Both stories had legitimate points to make. Yes, L.A. is a big, urban mess with lots of problems, while the suburbs are still sitting pretty. But the hometown Times failed to pick up on the subtle and potentially profound changes in how the city is being developed these days changes that have made Los Angeles surprisingly livable and desirable.
The most obvious example is last week’s opening of The Grove, the attractive open-air center of shops, movie theaters and restaurants that’s likely to become a retail centerpiece for anyone living in or around the Fairfax area. Within the next year, that will include the residents of more than 1,000 apartments under construction just up the block on 3rd Street.
But Angelenos are reclaiming portions of their city in other less noticeable ways.
Look at the weekend crowds going to the Home Depot’s massive Expo design store in Westwood (on the site of the former Macy’s/Bullocks complex). Look at the 4,000 downtown lofts that are either under construction or in development. Look at the slow-but-steady cleanup efforts in Hollywood as well as plans for a 120,000-square-foot shopping center at the corner of Vermont and Manchester avenues, an area that 10 years ago had little hope of attracting interest by developers or national chains.

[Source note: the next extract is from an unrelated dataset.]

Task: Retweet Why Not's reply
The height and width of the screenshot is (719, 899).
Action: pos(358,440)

Little of this has been orchestrated. For all the rhetoric about how the city is controlled by the downtown bureaucracy, Los Angeles is, in many ways, a very decentralized place, where much of the development-related decision-making gets done on a community level. The lobbying efforts of a homeowners group or a business improvement district can greatly influence that district’s city council member who, in turn, has broad discretion on whether a project lives or dies.
It almost always centers on an area’s needs and a developer’s opportunities. As of the 2000 Census, there were 3.3 million housing units in all of Los Angeles County, and the value of those units keeps going up. February’s median price was a record $237,000, up 15 percent from a year earlier and 40 percent from five years ago. The February prices were fueled by the best sales period since the last housing boom in 1989.

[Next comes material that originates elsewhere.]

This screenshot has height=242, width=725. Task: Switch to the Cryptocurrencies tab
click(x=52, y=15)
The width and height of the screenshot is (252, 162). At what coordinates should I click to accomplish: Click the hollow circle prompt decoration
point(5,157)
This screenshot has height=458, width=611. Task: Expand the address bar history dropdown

Going beyond dollars and cents
Doubters will note that those escalating numbers reflect low interest rates (already creeping up) and limited supply. But when buying a house, there’s always more involved than numbers. This is the place, after all, where kids are raised and life gets played out. It’s your home.
Such comfort has little to do with museums and concert halls. It’s about basic needs and services. It means being within a few minutes of a supermarket, dry cleaner, bank and drug store. It also means being able to catch a quick movie or going over to the neighborhood restaurant for a plate of pasta.

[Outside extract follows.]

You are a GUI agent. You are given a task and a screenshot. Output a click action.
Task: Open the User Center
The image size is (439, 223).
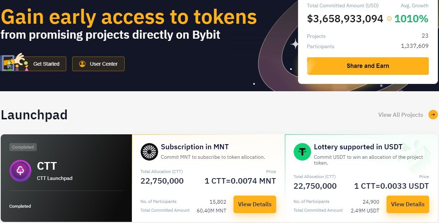coord(98,64)

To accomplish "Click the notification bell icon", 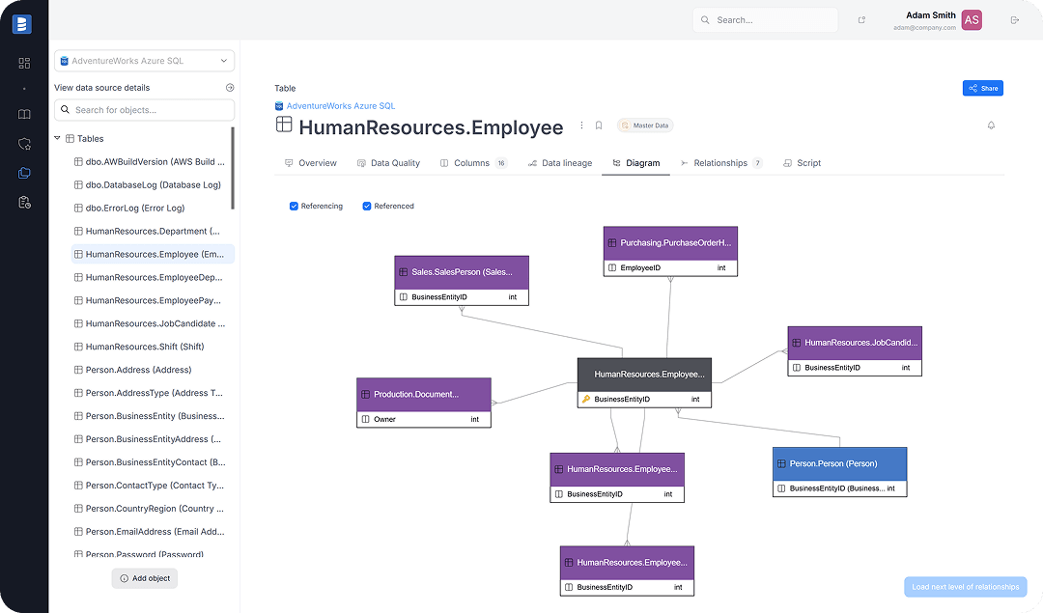I will click(x=991, y=125).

These always have been important considerations, but with freeways and surface streets at near gridlock conditions most any time of the day, they become critical.
My own neighborhood is a good example of how necessity has galvanized community. Every day at about 3 p.m., the intersection of Westwood and Santa Monica Boulevards becomes so congested that drivers can routinely expect to tack on an extra 10 minutes to their trip. In that tangle, you can forget about driving to the store for a quart of milk.
But what about walking to the store for a quart of milk? Our house is within a five-minute walk of a supermarket, a drug store, a bakery, two dry cleaners, four banks, a bookstore, a bagel shop, and a half dozen or more restaurants.
My neighborhood, in short, works surprisingly like Manhattan, where feet are often preferable to tires. It’s that way for other communities around town, such as Brentwood, Sherman Oaks, Pasadena, Santa Monica, Los Feliz, Koreatown, and now, it appears, Fairfax. Consider how much faster downtown residential development would have happened with just a single supermarket to serve that community.
There is nothing orderly about this kind of growth. Unlike the stamped-out tracts in Santa Clarita or beyond, L.A. will always have its gritty undercurrents: crime, congestion, bad schools, etc. But along with that comes the vitality of a major city, especially one as ethnically diverse as Los Angeles. The trick is in traversing all the bad stuff in search of a comfortable, if somewhat frenetic, way of living life.